I love him, and that's not the reason for the breakup because we could work on that.

The main reason that leaves me unsatisfied with my relationship is feeling a consistent lack of emotional connection, and my boyfriend is just not very good at being supportive. He tries sometimes, which I appreciate a lot! But if I am sad he will literally ignore me for hours sometimes? Or just say something positive- and I'm optimistic at the end of the day, I don't say I'm upset or having a bad moment to feel dismissed. I know he means well but I'm sick of it. I know my feelings are my own responsibility, but it sucks he sometimes makes me feel worse & I've mentioned this to him like 10,000 times- he still fucking does it.

Then, he just doesn't care to communicate emotionally in general, when we have serious talks he's good, but otherwise he is stoic & tells me he doesn't want to have any conversations about emotions.
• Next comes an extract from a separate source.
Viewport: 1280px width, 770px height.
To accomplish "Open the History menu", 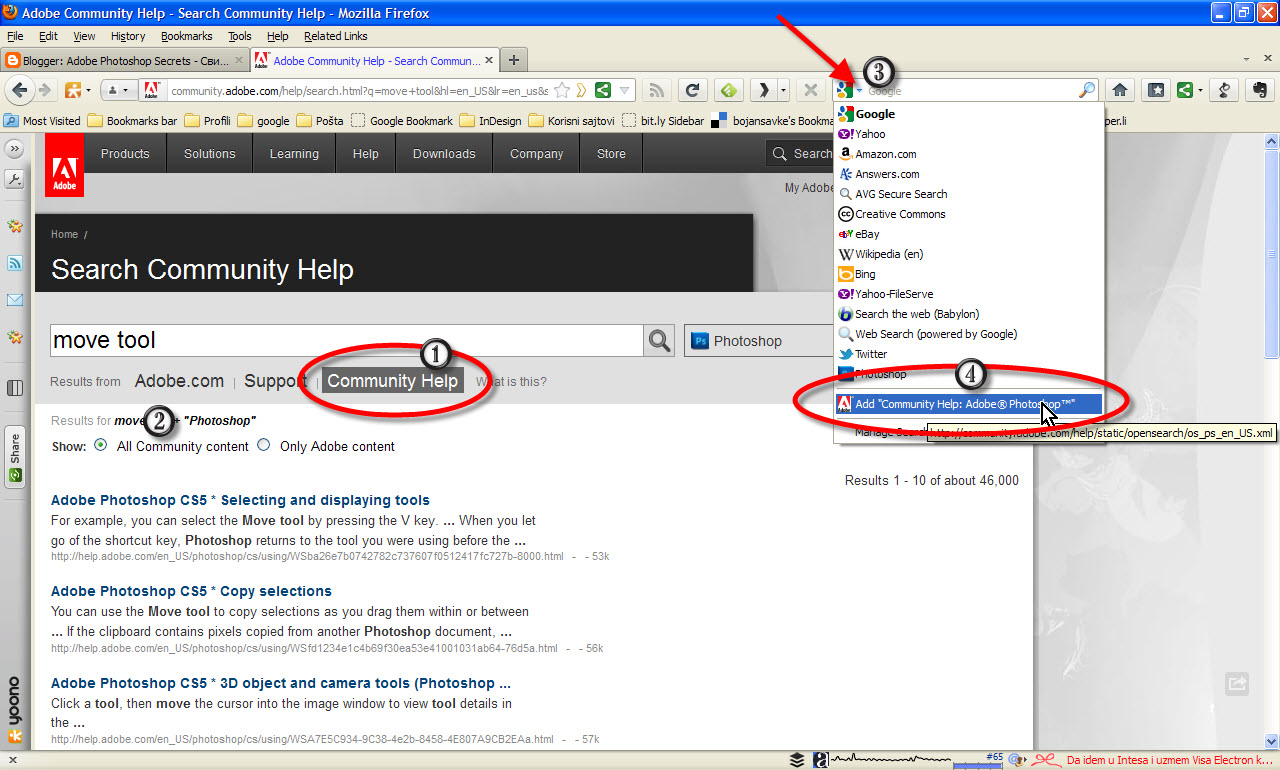I will click(x=127, y=36).
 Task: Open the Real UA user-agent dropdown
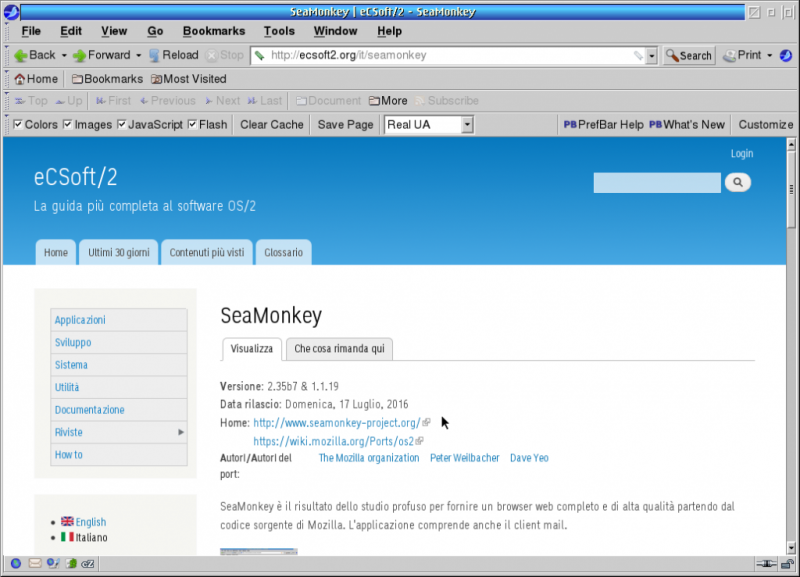pyautogui.click(x=466, y=124)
He's not intellectually stimulating at this point. He doesn't care about philosophy or science or anything. He cares about religion & listens to youtube conspiracy theorists. And bro... I am tired at this point, ok? It was interesting at first because he has a unique worldview- but that worldview excuses ignoring systemic racial oppression & that's embarrassing.

I am 1000% for BLM & antifa. I am anti fascist. My boyfriend thinks BLM is part of some satanist agenda because of Soros.

That is not where differences end.

My boyfriend's simple-mindedness used to be cute & refreshing. Now I feel like he doesn't understand covid because he might have exposed me to it by his ignorance. And he was so protective- now I just don't even feel safe. (He let me come over not telling me his roommate was sick.)

This is all just really hard at this point. I feel like I'm being held back because he has an addiction too & can't really move on with his life until he addresses that.

So why am with him? because he actually treats me amazingly and never yells- he's so sweet and cuddly! We had real trust & he was my best friend for awhile.

It's sad to think of letting that go- I feel like I need a deeper partner & he should probably find himself post-addiction tbh. I wanted to blame it on covid or my attachment issues. But it seems that's not all of the problem. :/

I've never had such a positive relationship with no abuse- so it's hard to let go, he is a great partner- but I feel we may be too incompatible for long term.